B. Duygu Özpolat
I am a Hibbitt Fellow at the Marine Biological Laboratory working on stem cells and regeneration. At my lab the big question we want to answer is “What are the mechanisms of reproductive cell regeneration?” Reproductive cells are the cells that become eggs and sperm, and then have the potential to give rise to a whole organism. Many organisms (such as hydra, flatworms, earth worms, or sea stars) regenerate their reproductive organs and reproductive cells as a part of whole body regeneration, while vertebrates lack this ability. The mechanisms of regenerating the reproductive cells are not understood but is one of the most impactful regeneration abilities. Understanding the mechanisms of regenerating this cell type would provide insight into the “mother of all stem cells”.
Research at my lab
Using marine invertebrates, we want to understand different aspects of regeneration and post-embryonic growth (such as continuous segment addition in annelid worms). What are the embryonic origins of cells involved in regeneration? Can they make all cell types, or are they limited in their potential? When the cells with high potency (such as stem cells or reproductive cells) are lost, how are they replaced? To answer these questions, we combine many exciting techniques such as live-imaging, genome-editing, mRNA injections, and transgenesis. Dumeril's clam worm (Platynereis dumerilii), sea urchins, and sea stars are some of the organisms helping us answer these questions.

— Required actions —
- 1) Quote the research profile word for word, everything from "Research at my" down to "answer these questions.".
- 2) Answer these questions using the research profile:
(a) At which institution does the author hold a Hibbitt Fellowship?
(b) Which group of animals lacks the ability to regenerate reproductive organs and cells?
(c) What is named as an example of post-embryonic growth?
- 3) Carry on the research profile from its final sentence.

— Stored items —
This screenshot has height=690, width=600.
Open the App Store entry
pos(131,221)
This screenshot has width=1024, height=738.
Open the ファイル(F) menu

— Answers to each task —
- 1)
Research at my lab
Using marine invertebrates, we want to understand different aspects of regeneration and post-embryonic growth (such as continuous segment addition in annelid worms). What are the embryonic origins of cells involved in regeneration? Can they make all cell types, or are they limited in their potential? When the cells with high potency (such as stem cells or reproductive cells) are lost, how are they replaced? To answer these questions, we combine many exciting techniques such as live-imaging, genome-editing, mRNA injections, and transgenesis. Dumeril's clam worm (Platynereis dumerilii), sea urchins, and sea stars are some of the organisms helping us answer these questions.

- 2)
(a) The Marine Biological Laboratory.
(b) Vertebrates.
(c) Continuous segment addition in annelid worms.

- 3)
About my artwork
When I look through a microscope, I feel like I am traveling to different worlds very few people can see. This is a feeling that never gets old. I started drawing in an attempt to share with others the wondrous things that I observe as a scientist. In my artwork, I use the beauty we encounter in scientific research to celebrate life, cultivate curiosity, and incite appetite for discovery. The seeds of each drawing often come from an encounter with an astonishing life form, organ, structure, pattern, or cell. I dig deeper into the science by reading scientific papers on the subject and examining visual elements more closely before I finally combine them into a SciArt drawing.